If two or more PE routers connect to a multi-homed site and learn routes for a common set of IP prefixes from that site, then the failure of one of the PE routers or a PE-CE link can be handled by rerouting the traffic over the alternate paths. The traffic failover time in this situation can be reduced if all the PE routers have advance knowledge of the potential backup paths and do not have to wait for BGP route advertisements and, or withdrawals to reprogram their forwarding tables. This can be challenging with normal BGP procedures because a PE router is not allowed to advertise, to other PE routers, a BGP route that it has learned from a connected CE device if that route is not its active route for the destination in the route table.
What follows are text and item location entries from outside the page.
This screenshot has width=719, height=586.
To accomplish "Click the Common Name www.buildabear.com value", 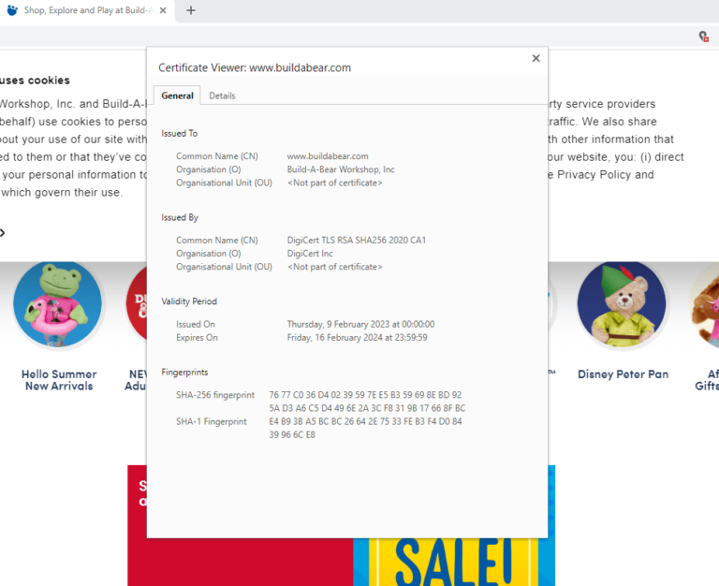I will click(x=328, y=156).
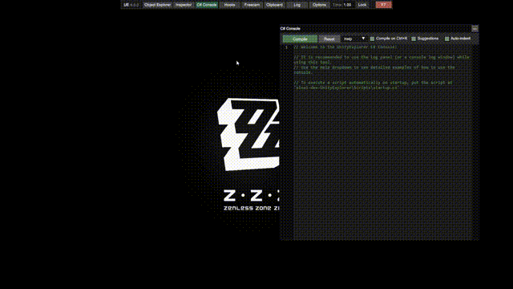Toggle the Suggestions checkbox

point(414,39)
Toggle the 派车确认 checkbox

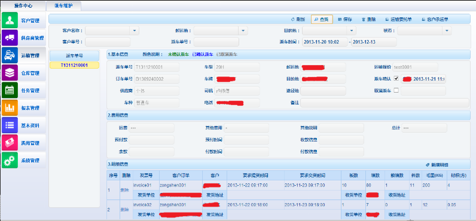click(x=396, y=78)
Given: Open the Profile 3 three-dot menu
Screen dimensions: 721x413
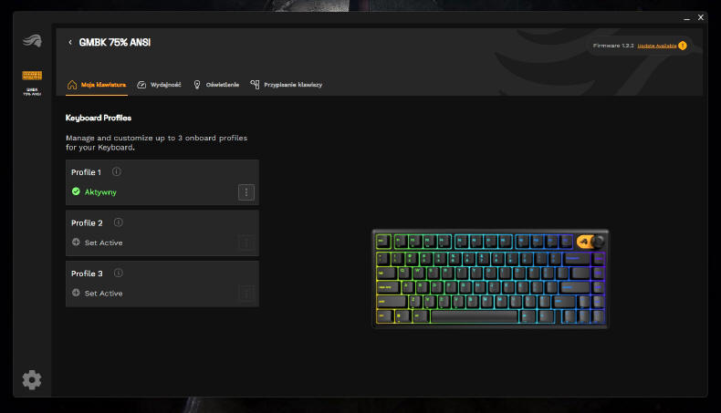Looking at the screenshot, I should (246, 294).
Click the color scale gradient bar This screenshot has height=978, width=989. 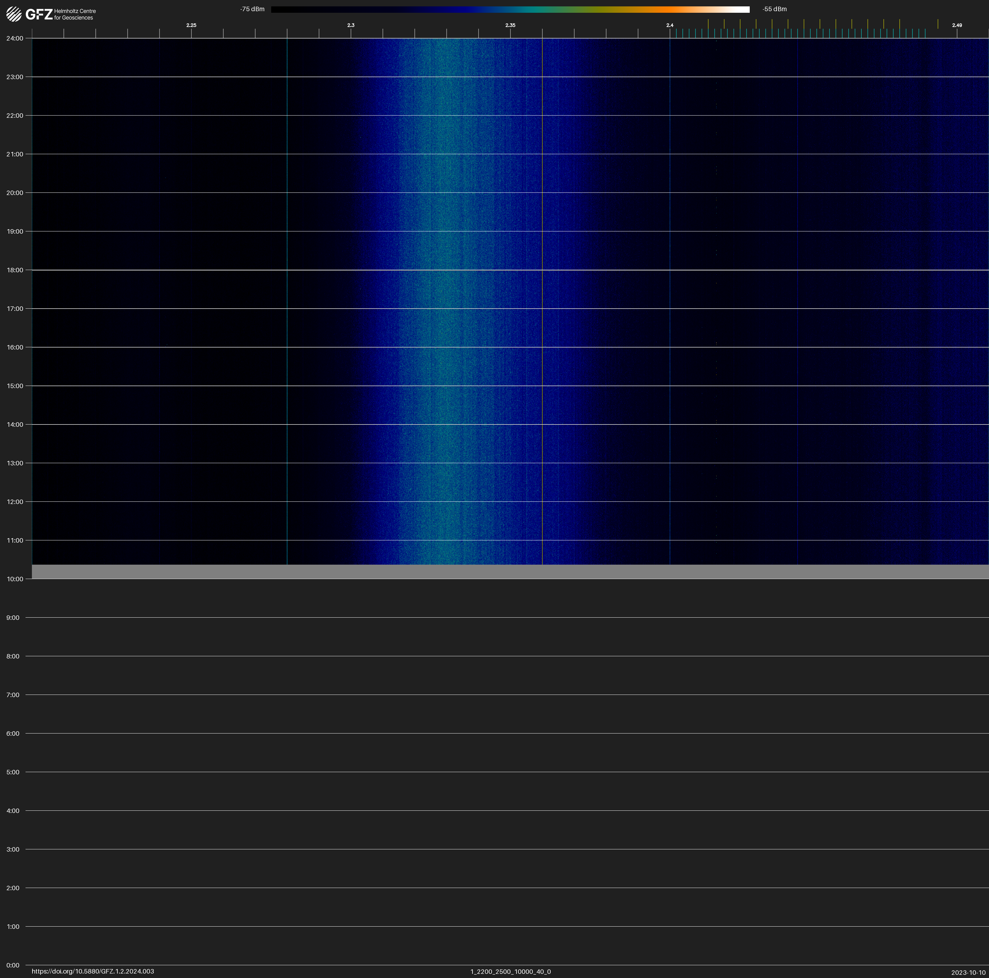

If the multi-homing scenario calls for all traffic destined for an IP prefix to be carried over a preferred primary path (passing through PE1-CE1 for example), then all other PE routers (PE2, PE3, and so on) have that VPN route as their active route for the destination, and they are not able to advertise their own routes for the same IP prefix.
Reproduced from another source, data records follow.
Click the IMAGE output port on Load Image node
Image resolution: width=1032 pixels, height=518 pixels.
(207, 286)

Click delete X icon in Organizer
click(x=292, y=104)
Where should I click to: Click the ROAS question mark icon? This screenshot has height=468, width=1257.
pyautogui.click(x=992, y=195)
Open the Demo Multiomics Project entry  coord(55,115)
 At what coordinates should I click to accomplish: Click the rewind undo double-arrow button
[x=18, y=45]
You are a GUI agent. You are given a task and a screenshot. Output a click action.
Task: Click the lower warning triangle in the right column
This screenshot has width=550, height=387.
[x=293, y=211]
The SR OS supports a VPRN feature, configured using the export-inactive-bgp command, that resolves the issue described above. When a VPRN is configured with this command, it is allowed to advertise (as a VPN-IP route toward other PEs) its best CE-BGP route for an IP prefix, even when that CE-BGP route is inactive in the route table because of the presence of a more-preferred VPN-IP route from another PE. In order for the CE-BGP route to be advertised, the CE-BGP route must be accepted by the VRF export policy. When a VPN-IP route is advertised because of the export-inactive-bgp command, the label carried in the route is a per-next-hop label corresponding to the next-hop IP address of the CE-BGP route, or a per-prefix label; this helps avoid packet looping issues because of unsynchronized IP FIBs.
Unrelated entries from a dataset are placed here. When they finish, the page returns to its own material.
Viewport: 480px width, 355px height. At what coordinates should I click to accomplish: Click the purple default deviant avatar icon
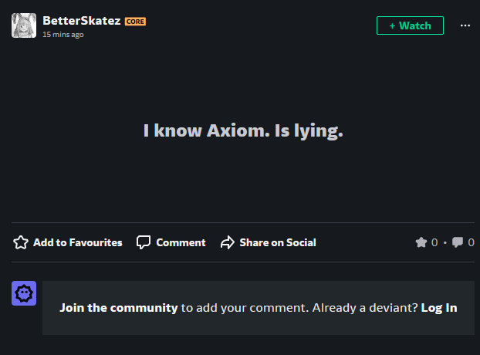[24, 293]
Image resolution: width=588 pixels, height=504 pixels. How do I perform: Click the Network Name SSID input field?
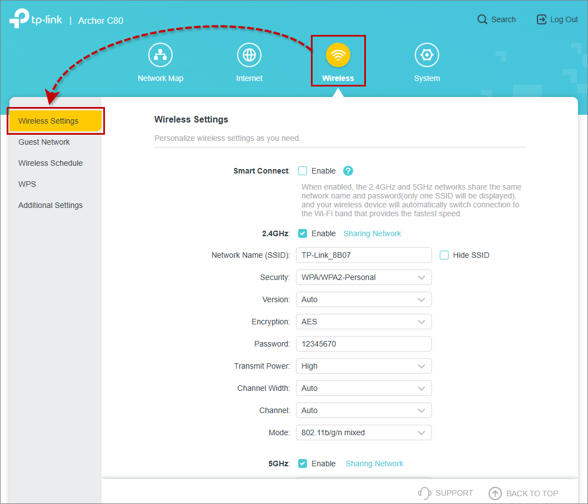pyautogui.click(x=364, y=255)
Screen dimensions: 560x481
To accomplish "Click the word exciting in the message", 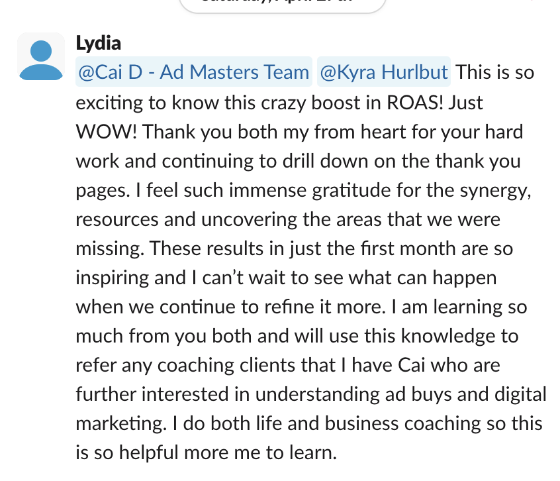I will pos(110,103).
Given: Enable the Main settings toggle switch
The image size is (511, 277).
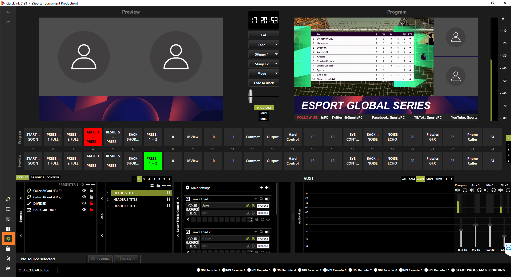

When a PE router that advertised a backup path for an IP prefix receives a withdrawal for the VPN-IP route that it was using as the primary/active route, its backup path may be promoted to the primary path; that is, the CE-BGP route may become the active route for the destination. In this case, the PE router is required to re-advertise the VPN-IP route with a per-VRF label if that is the default allocation policy and there is no label-per-prefix policy override. It takes some time for the new VPN-IP route to reach all the ingress routers and for them to update their forwarding tables. In the meantime, traffic continues to be received with the old per-next-hop label. The egress PE drops this in-flight traffic unless label retention is configured using the bgp-labels-hold-timer command in the config>router>mpls-labels context. This command configures a delay (in seconds) between the withdrawal of a VPN-IP route with a per-next-hop label and the deletion of the corresponding label forwarding entry in the IOM. The value of bgp-labels-hold-timer should be large enough to account for the propagation delay of the route withdrawal to all the ingress routers.